PARSER AND LEXER GENERATORS – Turning the Source File into an Abstract Syntax Tree
By Reginald Bellamy / May 24, 2021 / No Comments / Exams of IT, Handling the scope of names, IT Certifications, Technical requirements
Manually constructing a parser and a lexer can be a tedious task, especially if you try to invent a new programming language and change the grammar very often. Luckily, some tools automate this task.
The classic Linux tools are flex (https://github.com/westes/flex) and bison (https://www.gnu.org/software/bison/). flex generates a lexer from a set of regular expressions, while bison generates an LALR(1) parser from a grammar description. Both tools generate C/C+ source code and can be used together.
Another popular tool is AntLR (https://www.antlr.org/). AntLR can generate a lexer, a parser, and an AST from a grammar description. The generated parser belongs to the LL(*) class, which means it is a top-down parser that uses a variable number of lookaheads to solve conflicts. The tool is written in Java but can generate source code for many popular languages, including C/C++.
All these tools require some library support. If you are looking for a tool that generates a self-contained lexer and parser, then Coco/R (https://ssw.jku.at/Research/Projects/Coco/) may be the tool for you. Coco/R generates a lexer and a recursive-descent parser from an LL(1) grammar description, similar to the one used in this book. The generated files are based on a template file that you can change if needed. The tool is written in C but ports to C++, Java, and other languages.
There are many other tools available, and they vary a lot in terms of the features and output languages they support. Of course, when choosing a tool, there are also trade-offs to consider. An LALR(1) parser generator such as bison can consume a wide range of grammars, and free grammars you can find on the internet are often LALR(1) grammars.
As a downside, these generators generate a state machine that needs to be interpreted at runtime, which can be slower than a recursive descent parser. Error handling is also more complicated. bison has basic support for handling syntax errors, but the correct use requires a deep understanding of how the parser works. Compared to this, AntLR consumes a slightly smaller grammar class but automatically generates error handling, and can also generate an AST. So, rewriting grammar so that it can be used with AntLR may speed up development later.
Performing semantic analysis
The parser we constructed in the previous section only checks the syntax of the input. The next step is to add the ability to perform semantic analysis. In the calc example in the previous chapter, the parser constructed an AST. In a separate phase, the semantic analyzer worked on this tree. This approach can always be used. In this section, we will use a slightly different approach and intertwine the parser and the semantic analyzer more.
What does the semantic analyzer need to do?
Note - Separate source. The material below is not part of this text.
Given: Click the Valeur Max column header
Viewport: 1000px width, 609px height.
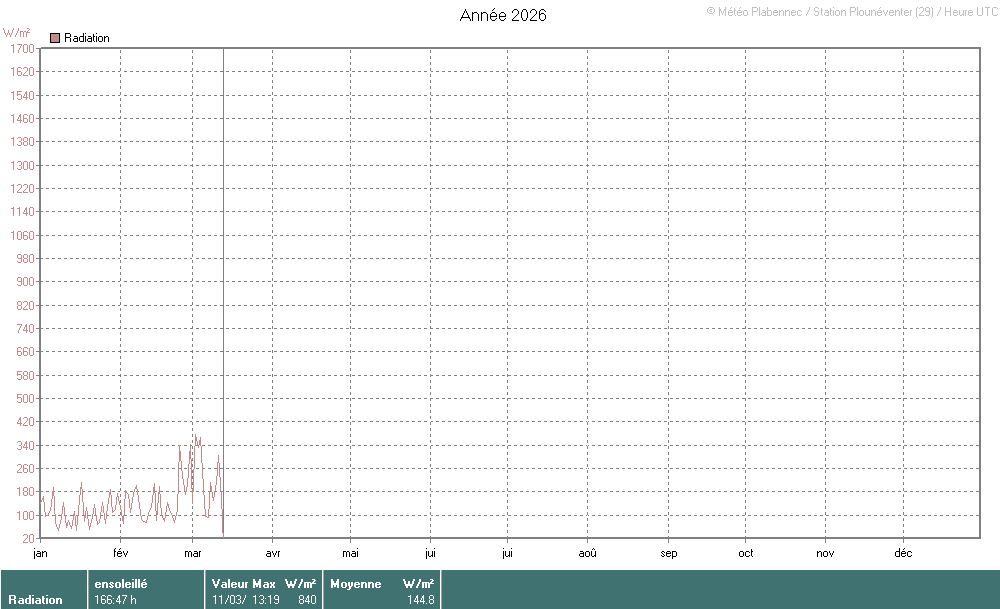Looking at the screenshot, I should coord(243,583).
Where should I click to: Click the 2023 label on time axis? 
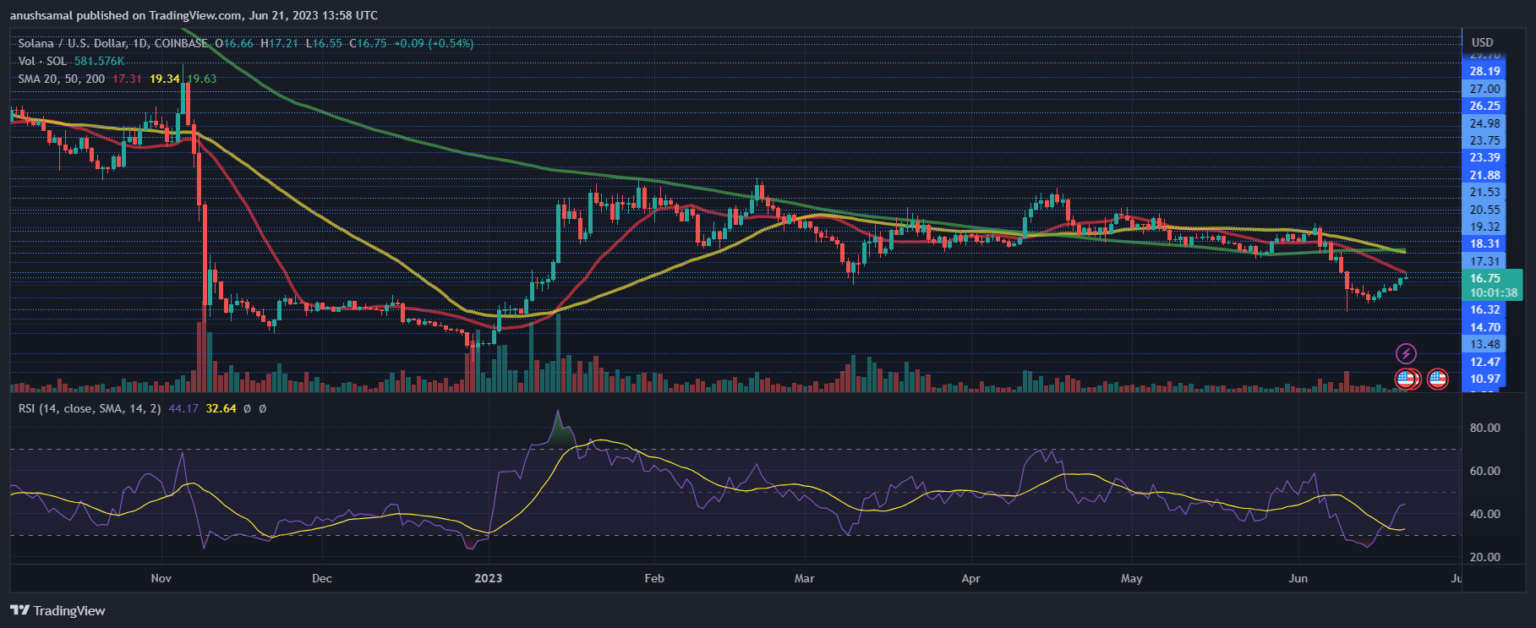pyautogui.click(x=490, y=578)
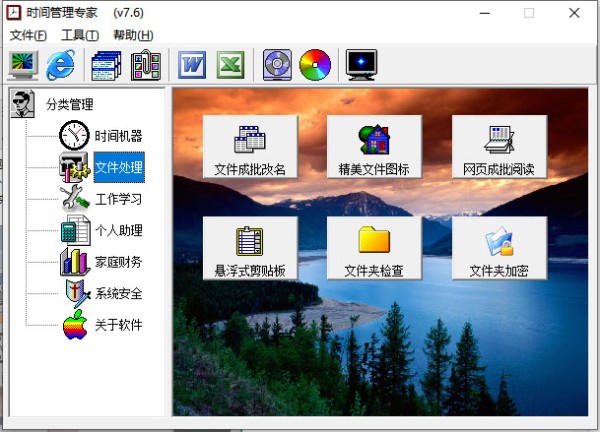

Let’s take a look:
- For each declaration, the names of variables, objects, and more must be checked to ensure they have not been declared elsewhere.
- For each occurrence of a name in an expression or statement, it must be checked that the name is declared and that the desired use fits the declaration.
- For each expression, the resulting type must be computed. It is also necessary to compute if the expression is constant and if so, which value it has.
- For assignment and parameter passing, we must check that the types are compatible. Further, we must check that the conditions in IF and WHILE statements are of the BOOLEAN type.
That’s already a lot to check for such a small subset of a programming language!